A modest Devon hotel long ago gave me a bedroom with two grand pianos in it. The baths – yes, plural – were vast and side by side, the books lined up ready to read and the matches propped up ready to strike and toss into the fireplace behind them. Breakfast was communal, convivial and generous and none of us wanted to stop. This very experience was partly what drove me to set up Sawday’s, to unleash awareness of all these extraordinary people doing things their own way.
Life-enriching experiences on the road used to come thick and fast in the early days. In every corner of Europe we would find eccentrics who lived in special houses, for they were not the endangered species they are now. We once had an Irish hostess who was wont to appear at her front door in a bikini, a Welshman happy to serve breakfast at 5.00pm (and probably incapable of serving it earlier), and a lady who would play the cello most sweetly to her guests. Where on earth have they gone? I fear that they have been driven out by Health & Safety, over-pampered guests alarmed by human contact – especially with strangers – and regulation generally.
But we are eager to find new ones. In a world where most of us buy the same IKEA furniture, install power showers, fluffy towels and thin glass balconies, this won’t be easy. It is now the fittings and technology that have to be right, rather than the people. I have groped my way helplessly around bedrooms and bathrooms while taps, lights, whirring machines and voices come on and off unbidden. I have stabbed impotently at ‘light switches’ while curtains slide to and fro and a computer voice asks me what I want.

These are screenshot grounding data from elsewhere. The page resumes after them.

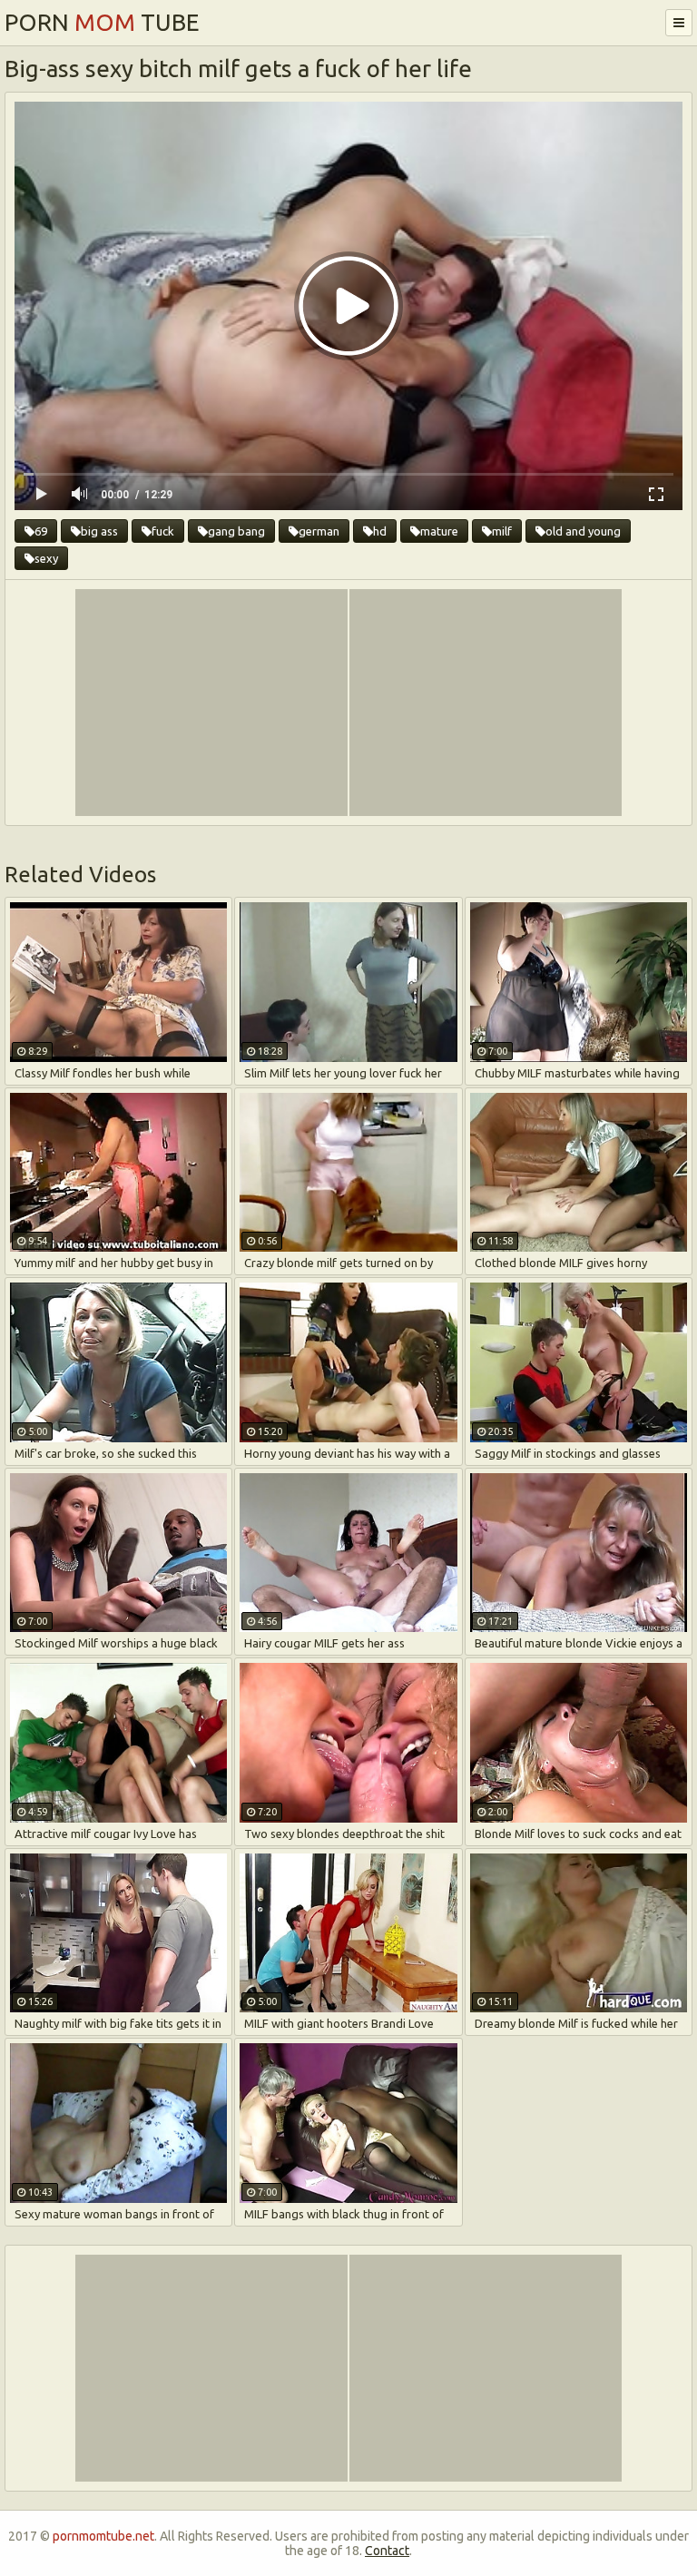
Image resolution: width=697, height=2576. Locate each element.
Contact (387, 2550)
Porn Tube (102, 22)
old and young (583, 531)
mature (439, 531)
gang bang (236, 531)
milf (502, 531)
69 (40, 531)
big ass (99, 531)
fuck (163, 531)
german (319, 531)
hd (380, 531)
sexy (46, 558)
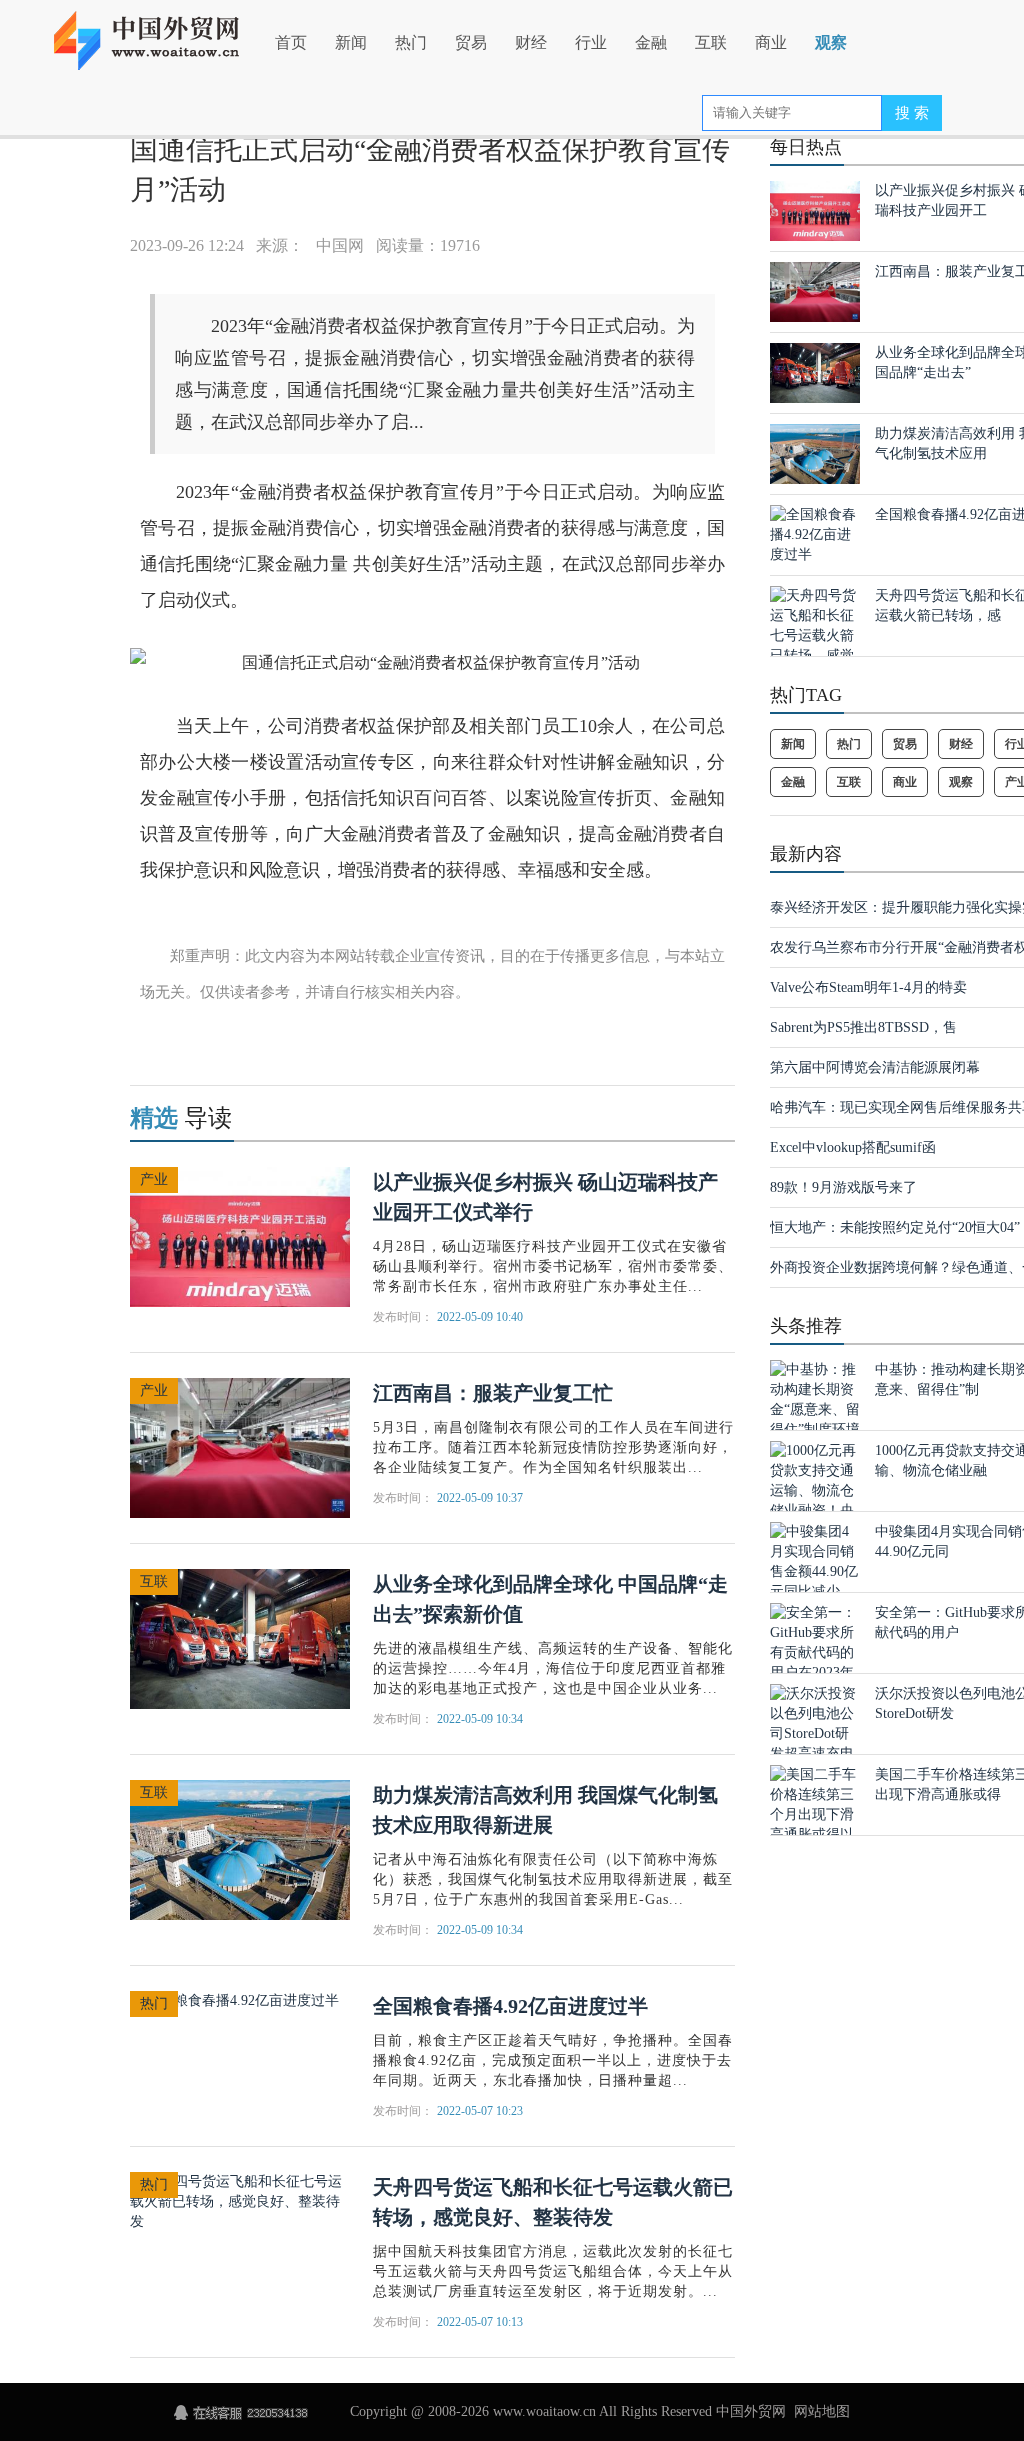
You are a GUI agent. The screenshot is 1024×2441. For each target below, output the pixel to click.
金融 (651, 42)
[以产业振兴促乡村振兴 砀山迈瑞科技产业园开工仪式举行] (240, 1235)
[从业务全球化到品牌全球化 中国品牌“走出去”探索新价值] (240, 1637)
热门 (411, 42)
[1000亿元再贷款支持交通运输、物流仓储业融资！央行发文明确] (815, 1489)
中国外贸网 (751, 2411)
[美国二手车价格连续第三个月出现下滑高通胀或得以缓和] (815, 1813)
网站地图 (822, 2411)
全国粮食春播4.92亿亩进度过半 (510, 2006)
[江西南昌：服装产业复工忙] (240, 1446)
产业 (154, 1179)
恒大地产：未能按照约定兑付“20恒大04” (895, 1227)
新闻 (351, 42)
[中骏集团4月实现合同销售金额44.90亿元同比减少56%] (815, 1570)
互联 (711, 42)
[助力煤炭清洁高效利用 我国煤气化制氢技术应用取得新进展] (240, 1848)
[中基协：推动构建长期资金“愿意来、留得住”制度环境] (815, 1398)
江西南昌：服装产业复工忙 (493, 1393)
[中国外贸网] (159, 32)
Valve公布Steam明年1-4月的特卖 (868, 987)
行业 (591, 42)
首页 (291, 42)
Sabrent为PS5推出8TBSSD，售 (863, 1027)
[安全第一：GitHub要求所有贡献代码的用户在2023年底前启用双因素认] (815, 1661)
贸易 (471, 42)
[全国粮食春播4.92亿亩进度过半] (234, 1999)
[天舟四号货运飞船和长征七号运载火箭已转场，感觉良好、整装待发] (240, 2200)
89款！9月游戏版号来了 (843, 1187)
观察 (831, 42)
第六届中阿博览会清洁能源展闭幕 (875, 1067)
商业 (771, 42)
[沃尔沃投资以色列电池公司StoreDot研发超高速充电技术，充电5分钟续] (815, 1742)
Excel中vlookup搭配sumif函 (853, 1147)
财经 (531, 42)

“Where are the humans?”, I now wonder. I would like a gentle soul to guide me, to wish me well without wishing me a ‘good rest of your day’. Light switch on, the bed’s over there, ‘pop downstairs if you need any more cake or to take the dog for a walk’ and ‘do join us for a drink later.’
I feel keenly that so many travellers are missing out, being guided safely but dully to well-known temples to ordinariness. Travelling abroad has become a nervous dash from one predictable place to another, a timid pursuit of group safety. And the natives, too, have become nervous – shy of inviting strangers. I can’t blame them.
But enough are different. They filled our first book about France and invited newly brave travellers to practise their French on patient hosts, eat like kings and wonder at what they had been missing. Two and a half decades later, this conviction that people matter, as much as taste and beauty, remains at the core of our work. Sawday’s will never – and this is a promise that I pray we can keep – put convenience, comfort and thread count before more important matters. And those are nearly always human.